* [Textauszug]:

* * *

Neue EU-Regel: Stornierungsbutton wird für Online-Verträge Pflicht
Ab dem 19. Juni ändert eine neue EU-Richtlinie die Regeln für die Stornierung von Online-Verträgen in Deutschland. Unternehmen müssen dann auf ihren Webseiten einen gut sichtbar platzierten „Stornierungsbutton“ für Verträge anbieten, die dem deutschen Recht unterliegen.
Die Vorgabe geht auf eine EU-Regelung zurück, doch jedes Mitgliedsland entscheidet selbst über die konkrete Umsetzung. In Deutschland wurde die Richtlinie bereits in nationales Recht überführt – der Button wird damit für alle betreffenden Online-Verträge verpflichtend.
Der Stornierungsbutton muss mindestens so leicht auffindbar sein wie der ursprüngliche Vertragsabschluss. Die gesetzliche 14-tägige Widerrufsfrist, die nach Vertragsunterzeichnung oder Warenerhalt beginnt, bleibt davon unberührt. Fehlt der Button jedoch, kann sich die Frist für Verbraucher auf bis zu zwölf Monate und 14 Tage verlängern.

* * *

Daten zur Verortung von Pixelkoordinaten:
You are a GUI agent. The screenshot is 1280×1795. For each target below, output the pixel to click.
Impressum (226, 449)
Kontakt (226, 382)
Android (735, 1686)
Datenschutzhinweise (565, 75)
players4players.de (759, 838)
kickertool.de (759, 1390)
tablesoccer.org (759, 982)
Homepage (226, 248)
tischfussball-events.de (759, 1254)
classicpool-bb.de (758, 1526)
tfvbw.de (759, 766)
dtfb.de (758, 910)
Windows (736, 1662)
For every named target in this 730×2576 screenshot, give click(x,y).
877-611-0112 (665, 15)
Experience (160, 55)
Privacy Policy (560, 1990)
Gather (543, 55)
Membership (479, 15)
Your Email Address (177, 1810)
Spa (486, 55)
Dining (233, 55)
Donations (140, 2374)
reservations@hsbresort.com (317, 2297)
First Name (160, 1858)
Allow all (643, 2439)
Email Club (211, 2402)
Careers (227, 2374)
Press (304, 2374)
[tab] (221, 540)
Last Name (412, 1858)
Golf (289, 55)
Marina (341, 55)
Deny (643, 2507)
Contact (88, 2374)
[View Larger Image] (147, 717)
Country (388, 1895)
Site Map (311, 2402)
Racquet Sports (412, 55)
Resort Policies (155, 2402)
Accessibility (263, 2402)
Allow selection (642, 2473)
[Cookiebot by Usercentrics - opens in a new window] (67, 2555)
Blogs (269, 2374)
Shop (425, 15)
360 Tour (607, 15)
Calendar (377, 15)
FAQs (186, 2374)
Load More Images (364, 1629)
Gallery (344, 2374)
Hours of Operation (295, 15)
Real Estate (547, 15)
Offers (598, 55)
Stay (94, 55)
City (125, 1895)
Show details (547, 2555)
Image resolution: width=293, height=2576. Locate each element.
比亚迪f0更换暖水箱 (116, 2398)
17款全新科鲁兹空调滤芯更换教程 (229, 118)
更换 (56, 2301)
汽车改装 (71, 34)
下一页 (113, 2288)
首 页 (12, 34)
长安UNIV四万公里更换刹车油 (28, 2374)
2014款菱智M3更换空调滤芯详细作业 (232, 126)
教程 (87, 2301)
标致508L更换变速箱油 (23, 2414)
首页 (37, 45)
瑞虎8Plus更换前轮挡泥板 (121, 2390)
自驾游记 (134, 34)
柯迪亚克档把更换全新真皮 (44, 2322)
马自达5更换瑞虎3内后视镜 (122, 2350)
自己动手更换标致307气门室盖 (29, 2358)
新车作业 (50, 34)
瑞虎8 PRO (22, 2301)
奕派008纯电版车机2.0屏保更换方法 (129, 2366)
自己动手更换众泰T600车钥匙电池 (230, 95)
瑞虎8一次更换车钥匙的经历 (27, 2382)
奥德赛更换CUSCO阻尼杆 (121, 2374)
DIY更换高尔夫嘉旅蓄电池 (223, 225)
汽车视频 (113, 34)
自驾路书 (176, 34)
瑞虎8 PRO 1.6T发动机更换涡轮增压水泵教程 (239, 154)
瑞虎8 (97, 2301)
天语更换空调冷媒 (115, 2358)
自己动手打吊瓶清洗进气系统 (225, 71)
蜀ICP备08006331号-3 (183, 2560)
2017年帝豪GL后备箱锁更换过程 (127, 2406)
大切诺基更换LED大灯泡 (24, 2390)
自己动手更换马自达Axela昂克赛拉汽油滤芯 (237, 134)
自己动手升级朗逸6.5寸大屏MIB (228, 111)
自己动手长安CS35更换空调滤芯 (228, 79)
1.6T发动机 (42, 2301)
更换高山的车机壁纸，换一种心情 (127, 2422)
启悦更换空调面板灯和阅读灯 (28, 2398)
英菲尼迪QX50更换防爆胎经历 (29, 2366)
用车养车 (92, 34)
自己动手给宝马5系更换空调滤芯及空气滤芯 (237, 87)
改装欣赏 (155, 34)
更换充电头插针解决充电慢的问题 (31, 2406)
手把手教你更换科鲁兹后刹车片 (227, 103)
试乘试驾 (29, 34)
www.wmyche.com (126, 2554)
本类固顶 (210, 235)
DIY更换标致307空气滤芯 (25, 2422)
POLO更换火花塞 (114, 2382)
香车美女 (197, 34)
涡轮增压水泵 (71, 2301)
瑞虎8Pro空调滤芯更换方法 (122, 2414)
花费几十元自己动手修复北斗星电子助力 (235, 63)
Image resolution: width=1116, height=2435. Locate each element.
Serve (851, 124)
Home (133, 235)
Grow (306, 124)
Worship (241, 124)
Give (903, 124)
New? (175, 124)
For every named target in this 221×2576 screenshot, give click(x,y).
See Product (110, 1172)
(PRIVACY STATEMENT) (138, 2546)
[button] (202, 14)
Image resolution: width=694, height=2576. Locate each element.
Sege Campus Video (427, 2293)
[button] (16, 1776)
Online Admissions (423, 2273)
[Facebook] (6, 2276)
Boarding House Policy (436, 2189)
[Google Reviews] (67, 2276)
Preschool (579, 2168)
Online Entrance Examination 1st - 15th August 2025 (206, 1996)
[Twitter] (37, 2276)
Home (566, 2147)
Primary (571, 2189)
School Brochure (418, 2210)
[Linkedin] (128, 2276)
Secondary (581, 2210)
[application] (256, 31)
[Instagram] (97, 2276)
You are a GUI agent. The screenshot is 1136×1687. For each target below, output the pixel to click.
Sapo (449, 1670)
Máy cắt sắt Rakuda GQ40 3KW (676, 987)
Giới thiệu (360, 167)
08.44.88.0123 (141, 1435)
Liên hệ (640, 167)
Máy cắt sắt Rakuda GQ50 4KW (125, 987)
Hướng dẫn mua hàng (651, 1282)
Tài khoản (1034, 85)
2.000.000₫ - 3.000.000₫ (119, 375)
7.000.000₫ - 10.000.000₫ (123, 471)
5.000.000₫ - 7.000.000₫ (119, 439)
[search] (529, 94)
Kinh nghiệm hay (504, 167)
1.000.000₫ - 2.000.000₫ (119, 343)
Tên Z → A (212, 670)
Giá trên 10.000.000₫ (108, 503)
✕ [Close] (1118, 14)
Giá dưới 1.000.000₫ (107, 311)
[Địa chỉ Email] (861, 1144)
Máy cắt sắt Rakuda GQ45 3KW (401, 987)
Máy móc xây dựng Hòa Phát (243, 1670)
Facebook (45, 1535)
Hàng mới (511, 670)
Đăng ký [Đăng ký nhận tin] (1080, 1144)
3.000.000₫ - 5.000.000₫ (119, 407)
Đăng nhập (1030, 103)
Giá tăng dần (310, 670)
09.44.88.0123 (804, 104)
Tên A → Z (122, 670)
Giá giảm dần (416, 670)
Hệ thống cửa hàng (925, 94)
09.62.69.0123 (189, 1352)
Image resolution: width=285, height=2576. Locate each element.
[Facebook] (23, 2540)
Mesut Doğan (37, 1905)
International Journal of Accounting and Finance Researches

* * *

* [Aufgaben]:
1. Beantworte anhand des Textes zum Stornierungsbutton:
(a) Ab welchem Datum gelten die neuen Regeln für die Stornierung von Online-Verträgen?
(b) Wer entscheidet über die konkrete Umsetzung der EU-Regelung?
(c) Auf welchen Zeitraum kann sich die Frist für Verbraucher verlängern, wenn der Button fehlt?
2. Gib aus dem Text zum Stornierungsbutton alles von „Neue EU-Regel: Stornierungsbutton“ bis hinunter zu „deutschen Recht unterliegen.“ wortgetreu wieder.

* [Lösungen]:
1.
(a) Ab dem 19. Juni.
(b) Jedes Mitgliedsland selbst.
(c) Auf bis zu zwölf Monate und 14 Tage.

2.
Neue EU-Regel: Stornierungsbutton wird für Online-Verträge Pflicht
Ab dem 19. Juni ändert eine neue EU-Richtlinie die Regeln für die Stornierung von Online-Verträgen in Deutschland. Unternehmen müssen dann auf ihren Webseiten einen gut sichtbar platzierten „Stornierungsbutton“ für Verträge anbieten, die dem deutschen Recht unterliegen.